Task:
Format each of the lines below as one string in a JSON list, and omit any blank lines.
★ ★ ★
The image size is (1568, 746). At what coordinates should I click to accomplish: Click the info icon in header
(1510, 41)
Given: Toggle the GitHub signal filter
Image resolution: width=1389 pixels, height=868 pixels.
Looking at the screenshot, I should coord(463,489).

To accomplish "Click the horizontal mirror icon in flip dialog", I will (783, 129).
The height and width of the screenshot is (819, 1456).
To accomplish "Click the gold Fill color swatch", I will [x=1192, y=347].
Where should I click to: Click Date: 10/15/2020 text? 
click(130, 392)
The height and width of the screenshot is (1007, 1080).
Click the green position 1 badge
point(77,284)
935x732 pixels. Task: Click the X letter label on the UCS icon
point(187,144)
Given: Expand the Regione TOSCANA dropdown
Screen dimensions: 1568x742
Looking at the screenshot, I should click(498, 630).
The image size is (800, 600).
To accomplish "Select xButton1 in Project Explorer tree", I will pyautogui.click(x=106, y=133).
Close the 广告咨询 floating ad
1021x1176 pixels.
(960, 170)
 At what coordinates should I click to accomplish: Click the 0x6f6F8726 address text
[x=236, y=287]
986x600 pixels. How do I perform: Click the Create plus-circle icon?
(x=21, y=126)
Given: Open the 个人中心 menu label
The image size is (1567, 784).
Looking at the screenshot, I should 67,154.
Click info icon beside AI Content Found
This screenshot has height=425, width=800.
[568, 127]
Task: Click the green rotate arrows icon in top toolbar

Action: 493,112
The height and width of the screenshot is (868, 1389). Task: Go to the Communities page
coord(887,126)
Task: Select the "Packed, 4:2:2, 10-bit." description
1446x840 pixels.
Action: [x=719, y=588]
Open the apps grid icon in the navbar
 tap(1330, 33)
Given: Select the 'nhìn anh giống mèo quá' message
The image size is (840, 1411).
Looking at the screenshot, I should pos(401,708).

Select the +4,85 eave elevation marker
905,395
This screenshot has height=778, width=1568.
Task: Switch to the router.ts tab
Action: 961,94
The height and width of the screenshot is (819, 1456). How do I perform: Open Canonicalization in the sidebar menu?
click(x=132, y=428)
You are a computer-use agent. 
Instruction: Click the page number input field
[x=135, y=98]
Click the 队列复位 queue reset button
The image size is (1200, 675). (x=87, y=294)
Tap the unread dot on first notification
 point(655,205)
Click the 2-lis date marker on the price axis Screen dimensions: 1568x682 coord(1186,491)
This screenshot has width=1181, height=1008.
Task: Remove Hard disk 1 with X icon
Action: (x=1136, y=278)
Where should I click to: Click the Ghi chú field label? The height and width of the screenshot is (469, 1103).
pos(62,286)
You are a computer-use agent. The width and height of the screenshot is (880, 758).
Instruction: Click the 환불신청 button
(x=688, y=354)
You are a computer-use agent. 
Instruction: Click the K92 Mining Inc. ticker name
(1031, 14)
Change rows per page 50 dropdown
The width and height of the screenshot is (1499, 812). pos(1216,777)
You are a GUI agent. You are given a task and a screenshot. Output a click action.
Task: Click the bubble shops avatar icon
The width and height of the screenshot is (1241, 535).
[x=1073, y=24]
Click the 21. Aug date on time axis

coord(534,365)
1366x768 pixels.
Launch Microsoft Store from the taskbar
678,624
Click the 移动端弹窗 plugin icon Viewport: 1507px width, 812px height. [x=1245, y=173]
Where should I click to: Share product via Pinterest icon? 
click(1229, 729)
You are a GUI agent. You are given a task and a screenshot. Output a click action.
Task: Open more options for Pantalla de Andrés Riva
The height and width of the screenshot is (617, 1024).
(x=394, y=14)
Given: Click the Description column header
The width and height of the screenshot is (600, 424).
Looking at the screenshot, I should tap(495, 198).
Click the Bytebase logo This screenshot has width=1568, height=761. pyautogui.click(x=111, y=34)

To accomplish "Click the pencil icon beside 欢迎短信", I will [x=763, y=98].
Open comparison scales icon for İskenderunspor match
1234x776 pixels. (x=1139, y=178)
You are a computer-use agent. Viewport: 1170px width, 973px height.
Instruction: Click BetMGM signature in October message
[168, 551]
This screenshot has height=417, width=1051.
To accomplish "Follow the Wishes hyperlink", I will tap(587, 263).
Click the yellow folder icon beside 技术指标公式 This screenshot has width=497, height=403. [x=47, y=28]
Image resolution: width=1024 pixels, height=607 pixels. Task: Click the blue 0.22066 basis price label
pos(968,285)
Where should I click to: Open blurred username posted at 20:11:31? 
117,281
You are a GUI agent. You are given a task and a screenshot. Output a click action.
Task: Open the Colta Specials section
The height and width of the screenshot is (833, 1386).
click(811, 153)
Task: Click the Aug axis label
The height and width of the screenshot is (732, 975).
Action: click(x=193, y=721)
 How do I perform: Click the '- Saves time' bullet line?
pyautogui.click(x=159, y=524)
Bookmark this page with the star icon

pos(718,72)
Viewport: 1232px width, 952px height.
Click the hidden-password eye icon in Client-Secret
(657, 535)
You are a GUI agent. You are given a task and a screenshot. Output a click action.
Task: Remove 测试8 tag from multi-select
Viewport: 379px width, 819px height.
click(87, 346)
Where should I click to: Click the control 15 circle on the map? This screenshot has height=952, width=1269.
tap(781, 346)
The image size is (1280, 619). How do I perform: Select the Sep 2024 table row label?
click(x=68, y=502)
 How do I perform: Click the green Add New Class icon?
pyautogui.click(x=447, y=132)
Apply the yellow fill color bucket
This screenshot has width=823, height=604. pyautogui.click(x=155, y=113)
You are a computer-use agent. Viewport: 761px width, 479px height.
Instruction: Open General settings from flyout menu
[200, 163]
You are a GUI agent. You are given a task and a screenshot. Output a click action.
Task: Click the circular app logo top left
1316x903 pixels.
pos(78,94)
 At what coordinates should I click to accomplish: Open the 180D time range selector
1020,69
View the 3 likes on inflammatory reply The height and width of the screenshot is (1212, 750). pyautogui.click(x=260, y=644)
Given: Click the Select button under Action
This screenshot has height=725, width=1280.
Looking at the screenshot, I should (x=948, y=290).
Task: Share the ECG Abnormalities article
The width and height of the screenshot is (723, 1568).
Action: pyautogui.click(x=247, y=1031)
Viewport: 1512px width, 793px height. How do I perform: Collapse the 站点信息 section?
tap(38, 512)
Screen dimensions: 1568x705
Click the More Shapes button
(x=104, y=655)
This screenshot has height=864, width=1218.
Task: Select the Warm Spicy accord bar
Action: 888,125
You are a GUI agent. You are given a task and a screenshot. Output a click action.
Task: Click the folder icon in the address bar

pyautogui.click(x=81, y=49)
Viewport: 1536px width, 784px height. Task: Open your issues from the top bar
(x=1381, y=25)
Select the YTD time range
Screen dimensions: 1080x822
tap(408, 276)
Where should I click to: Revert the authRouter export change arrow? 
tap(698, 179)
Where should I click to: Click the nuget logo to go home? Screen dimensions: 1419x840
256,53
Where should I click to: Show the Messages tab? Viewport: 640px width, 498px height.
★ ★ ★
Solution for this task:
[
  "The image size is (1568, 746). At what coordinates should I click to accomplish: Click the info icon in header",
  "(1510, 41)",
  "Given: Toggle the GitHub signal filter",
  "Image resolution: width=1389 pixels, height=868 pixels.",
  "Looking at the screenshot, I should coord(463,489).",
  "To accomplish \"Click the horizontal mirror icon in flip dialog\", I will (783, 129).",
  "The height and width of the screenshot is (819, 1456).",
  "To accomplish \"Click the gold Fill color swatch\", I will [x=1192, y=347].",
  "Where should I click to: Click Date: 10/15/2020 text? ",
  "click(130, 392)",
  "The height and width of the screenshot is (1007, 1080).",
  "Click the green position 1 badge",
  "point(77,284)",
  "935x732 pixels. Task: Click the X letter label on the UCS icon",
  "point(187,144)",
  "Given: Expand the Regione TOSCANA dropdown",
  "Screen dimensions: 1568x742",
  "Looking at the screenshot, I should click(498, 630).",
  "The image size is (800, 600).",
  "To accomplish \"Select xButton1 in Project Explorer tree\", I will pyautogui.click(x=106, y=133).",
  "Close the 广告咨询 floating ad",
  "1021x1176 pixels.",
  "(960, 170)",
  " At what coordinates should I click to accomplish: Click the 0x6f6F8726 address text",
  "[x=236, y=287]",
  "986x600 pixels. How do I perform: Click the Create plus-circle icon?",
  "(x=21, y=126)",
  "Given: Open the 个人中心 menu label",
  "The image size is (1567, 784).",
  "Looking at the screenshot, I should 67,154.",
  "Click info icon beside AI Content Found",
  "This screenshot has height=425, width=800.",
  "[568, 127]",
  "Task: Click the green rotate arrows icon in top toolbar",
  "Action: 493,112",
  "The height and width of the screenshot is (868, 1389). Task: Go to the Communities page",
  "coord(887,126)",
  "Task: Select the \"Packed, 4:2:2, 10-bit.\" description",
  "1446x840 pixels.",
  "Action: [x=719, y=588]",
  "Open the apps grid icon in the navbar",
  " tap(1330, 33)",
  "Given: Select the 'nhìn anh giống mèo quá' message",
  "The image size is (840, 1411).",
  "Looking at the screenshot, I should pos(401,708).",
  "Select the +4,85 eave elevation marker",
  "905,395",
  "This screenshot has height=778, width=1568.",
  "Task: Switch to the router.ts tab",
  "Action: 961,94",
  "The height and width of the screenshot is (819, 1456). How do I perform: Open Canonicalization in the sidebar menu?",
  "click(x=132, y=428)",
  "You are a computer-use agent. ",
  "Instruction: Click the page number input field",
  "[x=135, y=98]",
  "Click the 队列复位 queue reset button",
  "The image size is (1200, 675). (x=87, y=294)",
  "Tap the unread dot on first notification",
  " point(655,205)",
  "Click the 2-lis date marker on the price axis Screen dimensions: 1568x682 coord(1186,491)",
  "This screenshot has width=1181, height=1008.",
  "Task: Remove Hard disk 1 with X icon",
  "Action: (x=1136, y=278)",
  "Where should I click to: Click the Ghi chú field label? The height and width of the screenshot is (469, 1103).",
  "pos(62,286)",
  "You are a computer-use agent. The width and height of the screenshot is (880, 758).",
  "Instruction: Click the 환불신청 button",
  "(x=688, y=354)",
  "You are a computer-use agent. ",
  "Instruction: Click the K92 Mining Inc. ticker name",
  "(1031, 14)",
  "Change rows per page 50 dropdown",
  "The width and height of the screenshot is (1499, 812). pos(1216,777)",
  "You are a GUI agent. You are given a task and a screenshot. Output a click action.",
  "Task: Click the bubble shops avatar icon",
  "The width and height of the screenshot is (1241, 535).",
  "[x=1073, y=24]",
  "Click the 21. Aug date on time axis",
  "coord(534,365)",
  "1366x768 pixels.",
  "Launch Microsoft Store from the taskbar",
  "678,624",
  "Click the 移动端弹窗 plugin icon Viewport: 1507px width, 812px height. [x=1245, y=173]",
  "Where should I click to: Share product via Pinterest icon? ",
  "click(1229, 729)",
  "You are a GUI agent. You are given a task and a screenshot. Output a click action.",
  "Task: Open more options for Pantalla de Andrés Riva",
  "The height and width of the screenshot is (617, 1024).",
  "(x=394, y=14)",
  "Given: Click the Description column header",
  "The width and height of the screenshot is (600, 424).",
  "Looking at the screenshot, I should tap(495, 198).",
  "Click the Bytebase logo This screenshot has width=1568, height=761. pyautogui.click(x=111, y=34)",
  "To accomplish \"Click the pencil icon beside 欢迎短信\", I will [x=763, y=98].",
  "Open comparison scales icon for İskenderunspor match",
  "1234x776 pixels. (x=1139, y=178)",
  "You are a computer-use agent. Viewport: 1170px width, 973px height.",
  "Instruction: Click BetMGM signature in October message",
  "[168, 551]",
  "This screenshot has height=417, width=1051.",
  "To accomplish \"Follow the Wishes hyperlink\", I will tap(587, 263).",
  "Click the yellow folder icon beside 技术指标公式 This screenshot has width=497, height=403. [x=47, y=28]",
  "Image resolution: width=1024 pixels, height=607 pixels. Task: Click the blue 0.22066 basis price label",
  "pos(968,285)",
  "Where should I click to: Open blurred username posted at 20:11:31? ",
  "117,281",
  "You are a GUI agent. You are given a task and a screenshot. Output a click action.",
  "Task: Open the Colta Specials section",
  "The height and width of the screenshot is (833, 1386).",
  "click(811, 153)",
  "Task: Click the Aug axis label",
  "The height and width of the screenshot is (732, 975).",
  "Action: click(x=193, y=721)",
  " How do I perform: Click the '- Saves time' bullet line?",
  "pyautogui.click(x=159, y=524)",
  "Bookmark this page with the star icon",
  "pos(718,72)",
  "Viewport: 1232px width, 952px height.",
  "Click the hidden-password eye icon in Client-Secret",
  "(657, 535)",
  "You are a GUI agent. You are given a task and a screenshot. Output a click action.",
  "Task: Remove 测试8 tag from multi-select",
  "Viewport: 379px width, 819px height.",
  "click(87, 346)",
  "Where should I click to: Click the control 15 circle on the map? This screenshot has height=952, width=1269.",
  "tap(781, 346)",
  "The image size is (1280, 619). How do I perform: Select the Sep 2024 table row label?",
  "click(x=68, y=502)",
  " How do I perform: Click the green Add New Class icon?",
  "pyautogui.click(x=447, y=132)",
  "Apply the yellow fill color bucket",
  "This screenshot has width=823, height=604. pyautogui.click(x=155, y=113)",
  "You are a computer-use agent. Viewport: 761px width, 479px height.",
  "Instruction: Open General settings from flyout menu",
  "[200, 163]",
  "You are a GUI agent. You are given a task and a screenshot. Output a click action.",
  "Task: Click the circular app logo top left",
  "1316x903 pixels.",
  "pos(78,94)",
  " At what coordinates should I click to accomplish: Open the 180D time range selector",
  "1020,69",
  "View the 3 likes on inflammatory reply The height and width of the screenshot is (1212, 750). pyautogui.click(x=260, y=644)",
  "Given: Click the Select button under Action",
  "This screenshot has height=725, width=1280.",
  "Looking at the screenshot, I should (x=948, y=290).",
  "Task: Share the ECG Abnormalities article",
  "The width and height of the screenshot is (723, 1568).",
  "Action: pyautogui.click(x=247, y=1031)",
  "Viewport: 1512px width, 793px height. How do I perform: Collapse the 站点信息 section?",
  "tap(38, 512)",
  "Screen dimensions: 1568x705",
  "Click the More Shapes button",
  "(x=104, y=655)",
  "This screenshot has height=864, width=1218.",
  "Task: Select the Warm Spicy accord bar",
  "Action: 888,125",
  "You are a GUI agent. You are given a task and a screenshot. Output a click action.",
  "Task: Click the folder icon in the address bar",
  "pyautogui.click(x=81, y=49)",
  "Viewport: 1536px width, 784px height. Task: Open your issues from the top bar",
  "(x=1381, y=25)",
  "Select the YTD time range",
  "Screen dimensions: 1080x822",
  "tap(408, 276)",
  "Where should I click to: Revert the authRouter export change arrow? ",
  "tap(698, 179)",
  "Where should I click to: Click the nuget logo to go home? Screen dimensions: 1419x840",
  "256,53",
  "Where should I click to: Show the Messages tab? Viewport: 640px width, 498px height."
]